How to Lease a Home With Option to Buy

There are numerous reasons to lease a home with a purchase option in the lease contract. Leasing for a period of time allows the future homeowner to try out a neighborhood or school district. On the seller's side, the seller may need to move before quickly. Leasing it to a tenant who thinks he wants to buy, but cannot close immediately, covers the seller's mortgage payment allowing the seller to move forward. A lease with option to buy can also freeze the purchase price. A lease with option to buy obligates the seller to sell, but does not obligate the renter to buy.

Review the lease contract. A lease option contract should spell out the lease period and the option period's expiration date. It should cover the option funds (deposit money) and what happens to it at the time of closing. It may also spell out rental credit (if any) and sale price. If the sale price is included, it should state who pays for closing costs, inspections, etc.

Pay all lease/rental payments with a check. This is of utmost importance. The seller has an interest in your financing being approved. The lender will not allow him to provide rental verification for you in a mortgage transaction. All payments must be proven and documented. The same is true for any deposit money paid. Keep all canceled checks and cashiers checks in a file. Don't assume that written receipts for cash payments made to the owner will work; they won't.

Early in the lease period, get a copy of your credit report to see if anything negative may be on your report that has lowered your scores. This can cause you problems in getting financed. Doing this early on gives you time to resolve issues

Call a broker or lender and have them pre-qualify you for a loan. Do this very early in your lease period. (If you are aware that you have credit issues, do this before you sign a lease with option agreement.) Discuss various options for loans and down payments. Explain your situation and as for suggestions to get mortgage-ready. Determine the amount of down payment you will be required to provide.

If, after several months, your credit report is in good shape and you have the necessary down payment, inform the owner of the home that you have decided to exercise your option to purchase. A lease option may be modified if a price was not established earlier. Be sure the seller includes how much he is willing to contribute toward closing costs. If you have paid an upfront deposit that is being credited to you, you must show proof. Present copies of cashier checks or canceled checks for deposits made to the seller. Make an appointment with the lender who pre-qualified you, letting them know that you are now ready to move forward.

Apply for a purchase loan with your lender. Supply your lender with the option agreement/sales contract and all documents requested. Discuss costs and credits. Determine how much money you will need to close the loan.

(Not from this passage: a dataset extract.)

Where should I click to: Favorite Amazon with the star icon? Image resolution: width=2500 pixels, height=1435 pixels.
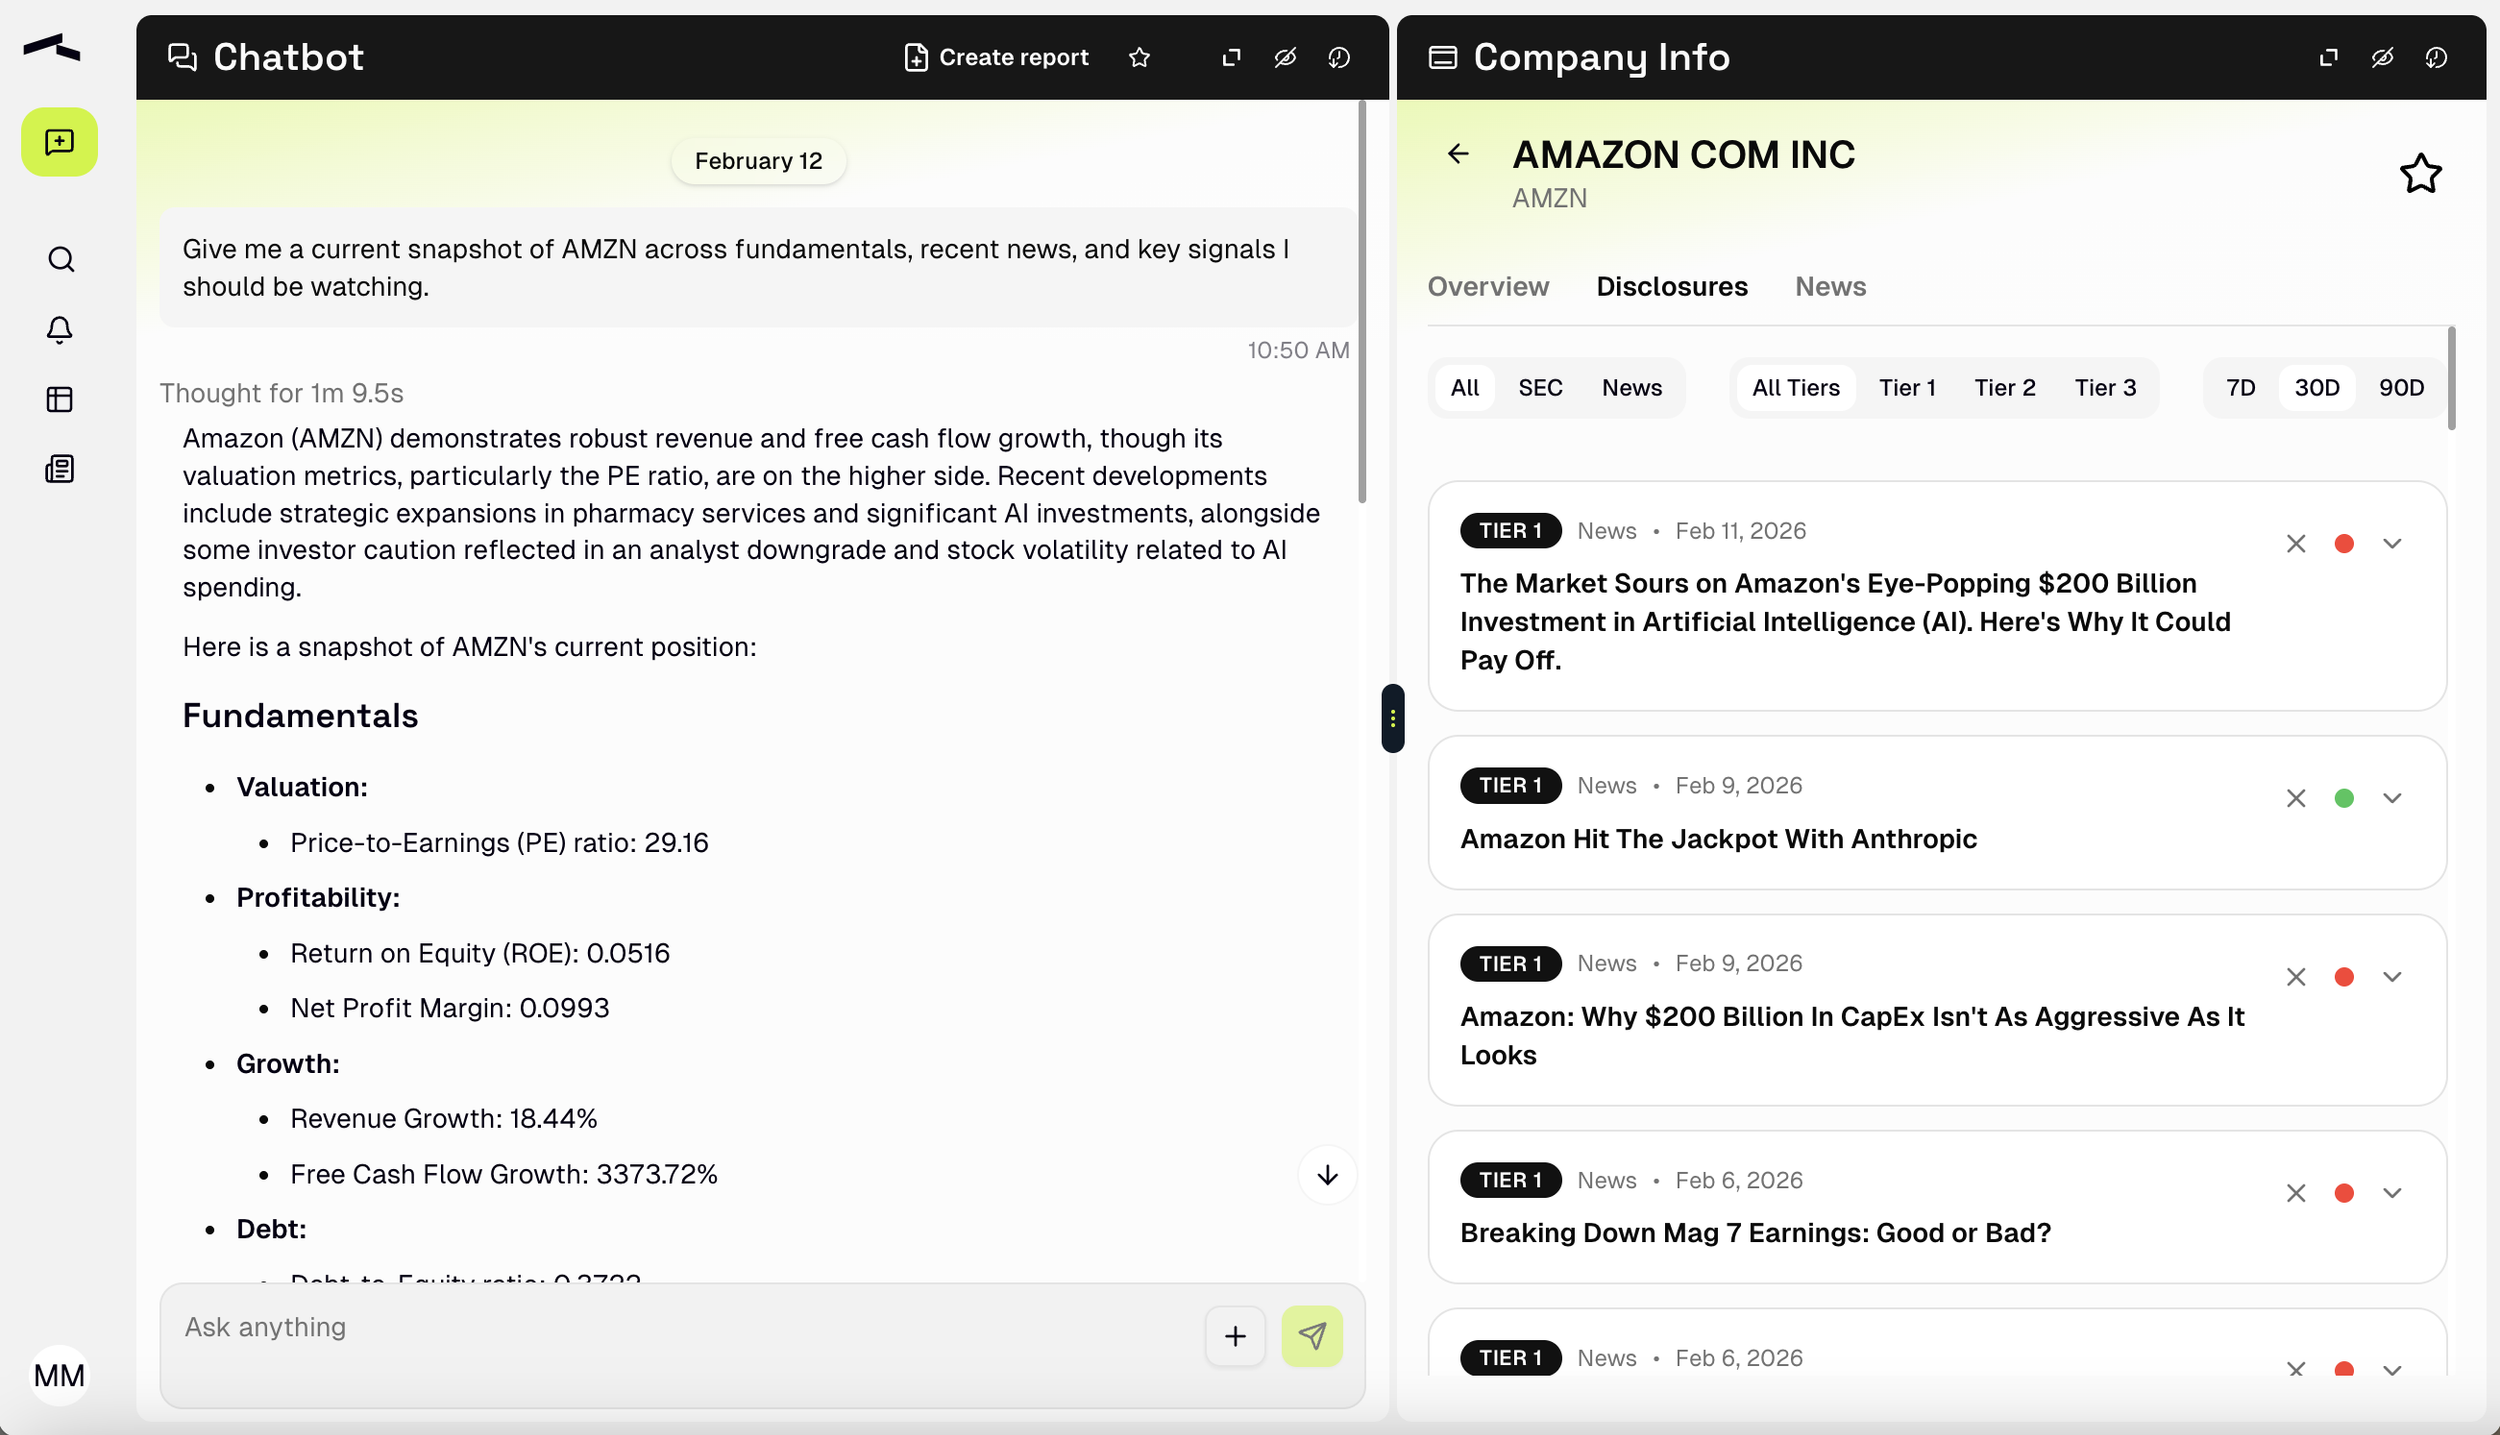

Now is the time to shop around for homeowners insurance. Inquire if a survey and infestation clearance letter are needed to close; not all loans or states require these. Surveys are expensive and time consuming, but the seller may have one which you can use. It is customary for the seller to provide the infestation clearance letter. Find a title company or attorney who you wish to handle the closing of the loan. If you have no preference, the lender will set this up and project a closing date.

Wait for your lender to state that you are "clear to close." Request a copy the closing statement and ask questions about anything you don't understood. Ask if your state is a "wet funds" state, meaning that all funds collected at closing must be in the form of a cashiers check. Attend the closing at the required time. Sign and date all documents as the closing agent instructs you.


  • If your lease option contract allows any part of the rent to go toward a down payment, understand that lenders will only credit this if it can be proven that you are paying more than market value rent for your area. Example: If you pay $1,000 per month, with a credit of $100 per month to go toward a down payment, and the market rents are actually $1,200 (as determined by appraisor), you are under market and the only way the credit of $100 per month can be given to you is for the seller to reduce his sale price by that amount. On the other hand, if you are paying $1,200 per month, and the market rents are $1,000, then you are paying over market and if the seller agrees, a credit of as much as $200 per month could be used as part of your down payment.


  • FHA may be the best type of loan for you since it requires a lower down payment. Not all lenders are approved for government lending. Don't be pushed into a conventional loan if FHA serves your needs better. If you choose to get an FHA loan on a property that you are currently renting, FHA states that you must have rented the home for six full months before you can receive financing through FHA.